You have probably heard about a ‘stress bucket’ and that it can influence your dog’s behavior. But what exactly is this? And why would it affect your dog’s behavior? What can you do if the bucket overflows? In this blog, we’ll take a closer look at these questions.
Stress hormones
If you are feeling well yourself, you can cope with much more. The saying, “the straw that breaks the camel’s back,” comes from somewhere. In daily life, your dog has all sorts of experiences. Both negative and positive stimuli that your dog encounters each day leads to the production of “stress hormones”—adrenaline, cortisol, and noradrenaline—in your dog’s body. These hormones trigger the “fight or flight” response and prompt your dog into action. The stimuli or experiences that cause the release of stress hormones are the drops of water that fill the stress bucket.
The stress bucket is your dog’s personal bucket. It visualizes how many stimuli your dog receives in a day and how much he can process before becoming overwhelmed and thus less responsive to you as the owner.
Properties of the stress bucket
Every dog is different, so each stress bucket is unique. What remains true is that every event adds a drop of water to the bucket. How much the bucket can hold depends on the individual dog. Not every dog has a bucket of the same size. Working dogs, such as border collies, often have a smaller bucket because they are bred to spring into action. Not every bucket is equally empty. If a dog has experienced a lot in his life, it’s quite possible that he suffers from chronic negative stress and that the bucket is already partly filled, making it more likely to overflow quickly.
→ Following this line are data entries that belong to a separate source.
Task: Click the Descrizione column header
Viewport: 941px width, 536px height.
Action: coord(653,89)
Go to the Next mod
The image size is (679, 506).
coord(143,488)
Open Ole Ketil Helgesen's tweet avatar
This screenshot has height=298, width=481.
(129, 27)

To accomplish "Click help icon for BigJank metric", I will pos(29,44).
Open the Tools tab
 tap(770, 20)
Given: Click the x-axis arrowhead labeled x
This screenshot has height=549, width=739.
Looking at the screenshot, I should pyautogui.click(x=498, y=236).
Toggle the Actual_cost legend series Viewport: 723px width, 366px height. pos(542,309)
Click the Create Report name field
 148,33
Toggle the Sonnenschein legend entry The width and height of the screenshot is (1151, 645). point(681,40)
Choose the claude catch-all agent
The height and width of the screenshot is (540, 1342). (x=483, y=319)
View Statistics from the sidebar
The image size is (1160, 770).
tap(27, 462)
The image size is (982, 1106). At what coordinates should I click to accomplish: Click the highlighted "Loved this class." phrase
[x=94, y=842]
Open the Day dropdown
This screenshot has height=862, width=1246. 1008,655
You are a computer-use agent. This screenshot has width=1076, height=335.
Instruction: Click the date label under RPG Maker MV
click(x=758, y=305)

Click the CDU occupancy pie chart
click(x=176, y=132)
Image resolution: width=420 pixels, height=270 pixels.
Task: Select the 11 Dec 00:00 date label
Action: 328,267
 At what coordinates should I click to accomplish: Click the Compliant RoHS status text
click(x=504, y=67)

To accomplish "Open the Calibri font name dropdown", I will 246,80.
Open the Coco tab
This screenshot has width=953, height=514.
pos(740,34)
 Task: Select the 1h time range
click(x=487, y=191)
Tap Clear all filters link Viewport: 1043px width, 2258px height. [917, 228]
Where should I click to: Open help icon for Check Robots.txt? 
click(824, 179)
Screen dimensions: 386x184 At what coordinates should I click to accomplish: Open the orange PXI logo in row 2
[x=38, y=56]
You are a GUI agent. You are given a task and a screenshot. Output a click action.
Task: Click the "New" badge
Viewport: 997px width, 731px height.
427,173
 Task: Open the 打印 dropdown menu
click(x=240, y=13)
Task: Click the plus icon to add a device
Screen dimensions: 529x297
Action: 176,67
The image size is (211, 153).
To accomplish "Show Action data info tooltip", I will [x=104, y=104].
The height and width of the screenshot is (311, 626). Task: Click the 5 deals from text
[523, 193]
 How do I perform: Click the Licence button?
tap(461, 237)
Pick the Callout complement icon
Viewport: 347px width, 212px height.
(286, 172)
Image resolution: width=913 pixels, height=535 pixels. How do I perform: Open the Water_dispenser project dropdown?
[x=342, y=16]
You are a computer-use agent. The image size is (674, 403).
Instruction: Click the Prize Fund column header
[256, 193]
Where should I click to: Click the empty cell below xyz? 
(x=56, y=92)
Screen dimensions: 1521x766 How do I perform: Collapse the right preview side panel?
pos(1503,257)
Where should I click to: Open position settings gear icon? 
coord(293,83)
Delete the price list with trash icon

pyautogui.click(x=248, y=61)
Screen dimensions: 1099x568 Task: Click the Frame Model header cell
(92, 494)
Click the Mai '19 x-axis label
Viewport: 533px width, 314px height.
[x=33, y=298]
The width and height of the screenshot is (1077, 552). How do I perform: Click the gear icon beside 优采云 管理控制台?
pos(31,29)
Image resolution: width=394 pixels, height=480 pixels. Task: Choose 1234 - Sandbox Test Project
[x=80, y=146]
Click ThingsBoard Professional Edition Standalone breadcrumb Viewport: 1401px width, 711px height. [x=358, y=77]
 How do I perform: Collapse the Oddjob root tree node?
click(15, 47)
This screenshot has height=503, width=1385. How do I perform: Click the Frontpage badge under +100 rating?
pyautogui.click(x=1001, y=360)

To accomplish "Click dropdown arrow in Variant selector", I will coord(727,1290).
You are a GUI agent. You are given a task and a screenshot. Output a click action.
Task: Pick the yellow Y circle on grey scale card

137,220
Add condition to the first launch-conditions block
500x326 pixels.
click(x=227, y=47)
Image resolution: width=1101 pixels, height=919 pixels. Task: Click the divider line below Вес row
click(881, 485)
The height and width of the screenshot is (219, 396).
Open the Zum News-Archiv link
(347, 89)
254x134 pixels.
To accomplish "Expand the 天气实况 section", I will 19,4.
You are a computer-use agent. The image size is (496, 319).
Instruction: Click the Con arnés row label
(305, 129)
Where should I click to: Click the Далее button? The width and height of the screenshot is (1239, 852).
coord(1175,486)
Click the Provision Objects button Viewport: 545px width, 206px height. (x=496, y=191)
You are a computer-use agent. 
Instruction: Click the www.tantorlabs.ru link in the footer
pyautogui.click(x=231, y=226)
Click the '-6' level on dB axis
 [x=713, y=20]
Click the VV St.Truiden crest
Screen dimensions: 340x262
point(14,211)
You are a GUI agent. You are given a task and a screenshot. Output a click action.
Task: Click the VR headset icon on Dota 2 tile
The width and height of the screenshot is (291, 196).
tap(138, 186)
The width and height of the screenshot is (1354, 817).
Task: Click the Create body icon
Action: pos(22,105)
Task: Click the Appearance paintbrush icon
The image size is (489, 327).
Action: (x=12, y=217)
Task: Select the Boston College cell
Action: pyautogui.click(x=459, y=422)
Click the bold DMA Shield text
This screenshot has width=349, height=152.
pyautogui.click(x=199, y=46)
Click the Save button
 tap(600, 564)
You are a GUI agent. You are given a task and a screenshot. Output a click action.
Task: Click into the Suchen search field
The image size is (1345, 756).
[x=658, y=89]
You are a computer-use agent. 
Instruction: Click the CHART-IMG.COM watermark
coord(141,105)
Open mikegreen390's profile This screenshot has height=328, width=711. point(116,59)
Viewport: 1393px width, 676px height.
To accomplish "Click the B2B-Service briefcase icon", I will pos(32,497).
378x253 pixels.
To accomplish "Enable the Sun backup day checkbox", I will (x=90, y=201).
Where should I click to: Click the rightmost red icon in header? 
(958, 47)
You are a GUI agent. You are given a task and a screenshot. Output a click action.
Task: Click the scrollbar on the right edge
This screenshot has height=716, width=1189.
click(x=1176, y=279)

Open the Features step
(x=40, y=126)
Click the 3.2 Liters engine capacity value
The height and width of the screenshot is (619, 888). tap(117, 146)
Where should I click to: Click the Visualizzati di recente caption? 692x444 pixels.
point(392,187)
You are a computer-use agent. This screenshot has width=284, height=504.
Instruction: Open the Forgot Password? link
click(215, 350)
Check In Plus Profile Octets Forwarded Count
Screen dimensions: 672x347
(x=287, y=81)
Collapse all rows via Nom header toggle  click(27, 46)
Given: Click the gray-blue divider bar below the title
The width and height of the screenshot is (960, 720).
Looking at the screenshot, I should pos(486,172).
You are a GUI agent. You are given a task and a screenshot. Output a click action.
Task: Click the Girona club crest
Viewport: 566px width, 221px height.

A little stress is, of course, not a bad thing and is needed to function well. Think, for example, of having to finish a presentation by a certain deadline. You feel acute stress up to that deadline and then you can breathe a sigh of relief. The feeling doesn’t disappear instantly, but it lessens. Unfortunately, too much stress does have a negative effect on our functioning. We see things less clearly, perform worse, and are quicker to lose our temper. The same goes for your dog.

We cannot change the size of the stress bucket. That is fixed and unique to your dog. What we can influence is the number of stimuli or stressors (the drops of water) that fill the bucket and how much water evaporates from the bucket.
Reducing the stress hormones in the body
By giving your dog rest in time (the ‘safe haven’ exercise), taking your dog on a sniffing walk (the sniffing walk exercise), or providing a puzzle, snuffle mat, or licking mat, you lower the levels of stress hormones in the body, replacing them with hormones such as dopamine (the happiness hormone), endorphin (relaxation), and oxytocin (calm and connection). As a result, the water level in the stress bucket gradually drops, and your dog becomes receptive to you again. After all, his head is no longer full but is mostly empty again.